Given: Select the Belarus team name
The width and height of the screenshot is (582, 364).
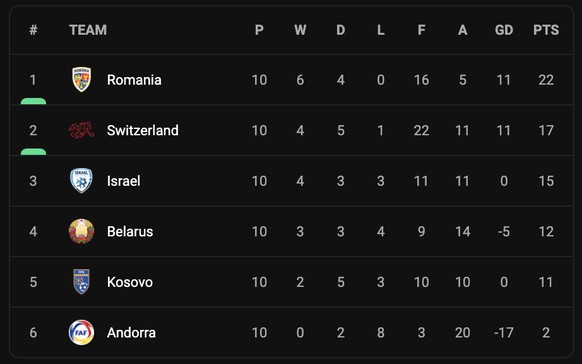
----
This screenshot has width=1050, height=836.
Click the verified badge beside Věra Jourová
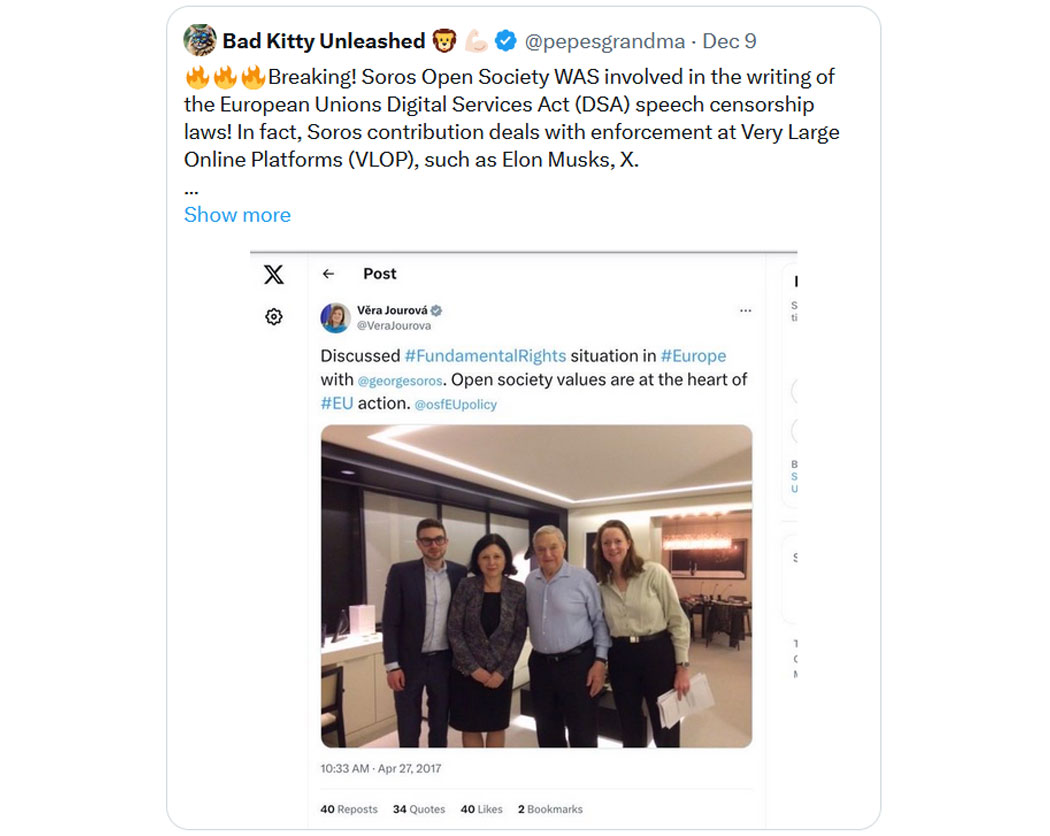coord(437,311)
----
■ **EXERCISE REQUIREMENTS**: Transcribe the records above from the line holding "Given: Select the Belarus team name" down to the line holding "The width and", inclusive, without adding anything.

■ **RESULT FOR THIS EXERCISE**:
Given: Select the Belarus team name
The width and height of the screenshot is (582, 364).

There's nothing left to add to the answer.